Together, the contributions in the three sections will provide a substantial, although not complete, landscape of the many relationships between literature and sound. We welcome various scholarly theoretical perspectives and methodologies. Scholars that are interested in the intersection of sound and the literary can be found in many different disciplines, from literary studies and musicology, to media studies, sound studies, digital media and literature, intermediality studies and cultural studies. Our hope is that the contributions to this edited collection will foreground a varied and sophisticated approach to analyzing and understanding sound and audio in a time of digital plenitude (Bolter 2019).

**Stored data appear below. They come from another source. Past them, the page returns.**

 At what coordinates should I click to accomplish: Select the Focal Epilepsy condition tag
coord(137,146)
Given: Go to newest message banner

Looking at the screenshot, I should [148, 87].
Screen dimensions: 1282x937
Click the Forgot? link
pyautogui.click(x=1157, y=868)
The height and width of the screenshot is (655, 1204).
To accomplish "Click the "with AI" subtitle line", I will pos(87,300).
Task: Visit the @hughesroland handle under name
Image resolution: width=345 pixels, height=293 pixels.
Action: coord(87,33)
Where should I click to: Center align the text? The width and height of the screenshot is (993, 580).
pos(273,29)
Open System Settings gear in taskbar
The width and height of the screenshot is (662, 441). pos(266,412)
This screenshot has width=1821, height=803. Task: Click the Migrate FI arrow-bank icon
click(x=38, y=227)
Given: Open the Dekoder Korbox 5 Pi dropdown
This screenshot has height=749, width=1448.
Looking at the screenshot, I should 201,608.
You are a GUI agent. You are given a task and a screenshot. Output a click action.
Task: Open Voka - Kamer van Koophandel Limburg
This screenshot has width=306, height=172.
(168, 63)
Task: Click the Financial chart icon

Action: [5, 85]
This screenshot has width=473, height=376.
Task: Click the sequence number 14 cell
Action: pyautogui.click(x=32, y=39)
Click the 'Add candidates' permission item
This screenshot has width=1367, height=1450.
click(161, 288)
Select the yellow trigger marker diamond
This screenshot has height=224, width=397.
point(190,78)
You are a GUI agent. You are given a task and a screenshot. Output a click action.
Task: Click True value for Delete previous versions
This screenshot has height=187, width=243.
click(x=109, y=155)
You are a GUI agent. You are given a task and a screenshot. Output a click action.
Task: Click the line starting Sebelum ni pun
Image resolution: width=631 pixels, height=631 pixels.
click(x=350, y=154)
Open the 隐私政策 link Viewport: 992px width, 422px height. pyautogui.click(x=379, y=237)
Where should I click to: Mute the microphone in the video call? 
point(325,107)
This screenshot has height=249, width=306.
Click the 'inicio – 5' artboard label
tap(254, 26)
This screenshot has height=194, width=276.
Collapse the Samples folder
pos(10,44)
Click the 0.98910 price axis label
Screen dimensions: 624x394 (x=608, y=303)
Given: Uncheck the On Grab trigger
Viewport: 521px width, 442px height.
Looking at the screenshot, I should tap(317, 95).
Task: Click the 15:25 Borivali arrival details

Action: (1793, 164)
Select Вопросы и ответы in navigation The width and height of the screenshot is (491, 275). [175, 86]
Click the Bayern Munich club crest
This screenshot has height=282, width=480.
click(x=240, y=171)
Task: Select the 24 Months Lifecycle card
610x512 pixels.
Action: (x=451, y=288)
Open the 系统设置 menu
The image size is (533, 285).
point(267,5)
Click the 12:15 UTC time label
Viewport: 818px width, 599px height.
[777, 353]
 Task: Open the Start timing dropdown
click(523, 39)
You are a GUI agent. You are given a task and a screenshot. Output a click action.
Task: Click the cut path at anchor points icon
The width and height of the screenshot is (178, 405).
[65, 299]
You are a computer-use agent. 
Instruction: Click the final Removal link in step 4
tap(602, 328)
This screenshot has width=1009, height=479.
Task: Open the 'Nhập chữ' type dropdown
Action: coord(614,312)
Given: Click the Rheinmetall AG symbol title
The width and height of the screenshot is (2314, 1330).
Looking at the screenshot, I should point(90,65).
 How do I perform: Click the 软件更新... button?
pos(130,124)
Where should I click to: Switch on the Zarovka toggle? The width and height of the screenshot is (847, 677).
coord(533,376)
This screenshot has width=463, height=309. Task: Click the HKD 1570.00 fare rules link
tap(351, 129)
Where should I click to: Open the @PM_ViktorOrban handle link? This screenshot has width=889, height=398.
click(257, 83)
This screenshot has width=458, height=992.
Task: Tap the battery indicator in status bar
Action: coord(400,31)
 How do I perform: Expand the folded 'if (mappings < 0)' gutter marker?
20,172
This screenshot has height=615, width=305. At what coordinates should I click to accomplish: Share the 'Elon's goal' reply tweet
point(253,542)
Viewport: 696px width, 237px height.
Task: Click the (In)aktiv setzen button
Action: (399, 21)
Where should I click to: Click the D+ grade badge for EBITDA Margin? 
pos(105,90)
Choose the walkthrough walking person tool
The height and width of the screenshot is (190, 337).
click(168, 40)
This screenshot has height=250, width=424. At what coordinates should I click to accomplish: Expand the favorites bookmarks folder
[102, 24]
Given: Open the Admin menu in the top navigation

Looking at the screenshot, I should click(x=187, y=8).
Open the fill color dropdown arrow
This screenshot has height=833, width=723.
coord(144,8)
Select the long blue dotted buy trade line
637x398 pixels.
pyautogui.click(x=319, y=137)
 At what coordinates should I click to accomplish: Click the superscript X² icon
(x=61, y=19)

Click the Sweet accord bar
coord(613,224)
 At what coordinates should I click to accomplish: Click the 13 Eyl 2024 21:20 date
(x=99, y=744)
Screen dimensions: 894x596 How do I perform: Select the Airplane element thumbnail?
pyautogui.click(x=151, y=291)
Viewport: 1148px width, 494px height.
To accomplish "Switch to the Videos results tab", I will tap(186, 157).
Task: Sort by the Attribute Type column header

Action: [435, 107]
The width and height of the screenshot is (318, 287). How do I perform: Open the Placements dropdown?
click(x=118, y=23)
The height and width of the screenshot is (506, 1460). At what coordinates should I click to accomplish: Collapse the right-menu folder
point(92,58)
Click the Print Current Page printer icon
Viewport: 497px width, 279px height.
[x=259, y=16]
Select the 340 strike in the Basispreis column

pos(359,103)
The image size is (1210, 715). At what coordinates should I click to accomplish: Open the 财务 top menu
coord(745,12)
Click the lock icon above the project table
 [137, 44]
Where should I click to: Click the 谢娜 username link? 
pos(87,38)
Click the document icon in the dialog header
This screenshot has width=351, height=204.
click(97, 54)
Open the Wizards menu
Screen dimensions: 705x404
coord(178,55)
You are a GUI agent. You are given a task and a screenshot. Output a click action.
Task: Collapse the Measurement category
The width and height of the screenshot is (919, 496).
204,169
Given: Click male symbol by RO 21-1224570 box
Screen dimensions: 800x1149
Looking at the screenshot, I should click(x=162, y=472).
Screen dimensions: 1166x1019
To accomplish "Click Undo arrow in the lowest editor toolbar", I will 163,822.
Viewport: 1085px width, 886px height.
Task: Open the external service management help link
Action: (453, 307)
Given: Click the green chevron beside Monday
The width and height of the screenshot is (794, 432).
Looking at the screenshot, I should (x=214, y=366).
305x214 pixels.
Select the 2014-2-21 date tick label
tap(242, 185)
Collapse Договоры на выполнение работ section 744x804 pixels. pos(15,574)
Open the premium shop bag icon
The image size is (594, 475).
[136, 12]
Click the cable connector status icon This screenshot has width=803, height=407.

Topics for each of the sections include, but are not limited to, the following:

SILENT

Silent voices of literature, narrative acoustics, Relations between sound and music in contemporary novels, Postcolonial and decolonial aspects of sound in literature, concrete and visual poetry, rhythm, gesture, literary musicality across history and cultures

LIVE

Performing poetry, rap flows, poetry in public, poetry slam in various parts of the world, poetry reading communities, community singing, performing computational text, poetry and punk music, author readings, literary festivals, rap and poetry slams across cultures. 

RECORDED

Historical aspects of recorded literary sound,  revisiting the talking book, Recorded audio poetry, poetry and synthetic voice, story-driven podcasts, audioerotica, audio-originals of streaming services, voice actors, Book-Tok, ASMR, Youtube poetry, digital/e-literature, historical literary audio formats and technologies.

 To be considered, please submit an abstract of 800 words describing your proposed topic and approach. Include an author bio of 200 words listing your current professional affiliation, degrees held, as well any relevant previous publications and other qualifications. 

Email your submission to birgittestougaard@cc.au.dk and maria.engberg@mau.se

Deadline for submission: May 15, 2024

If accepted, first drafts of chapters of 7000 and 8000 words will be submitted in July 2025. We will work with authors to finalize the chapters toward manuscript submission in 2026. Publication is expected in early 2027.

For more information, contact Birgitte (birgittestougaard@cc.au.dk) or Maria (maria.engberg@mau.se)

Birgitte Stougaard Pedersen is Associate Professor at Aesthetics and Culture, Aarhus University. Head of Research Program “Arts, Aesthetics, Communities”. Editor of the international peer-reviewed online journal SoundEffects, co-author of Digital Audiobooks – New Media, Users, and Experiences (Routledge 2016), and The Digital Reading Condition, (Routledge 2023). She has published articles in leading international journals on rhythm, the voice, aesthetics, digital reading, and meaning theory in the interrelationship between literature and music.

 

Maria Engberg is an Associate Professor of Media Technology at Malmö University. Engberg is the co-author of Reality Media: Augmented and Virtual Reality (MIT Press 2021, with Jay Bolter and Blair MacIntyre) and co-editor of The Digital Reading Condition, (Routledge 2023) and Ubiquitous Computing, Complexity, and Culture (Routledge, 2015). She has published on digital aesthetics, literature, and locative media, including augmented and mixed reality.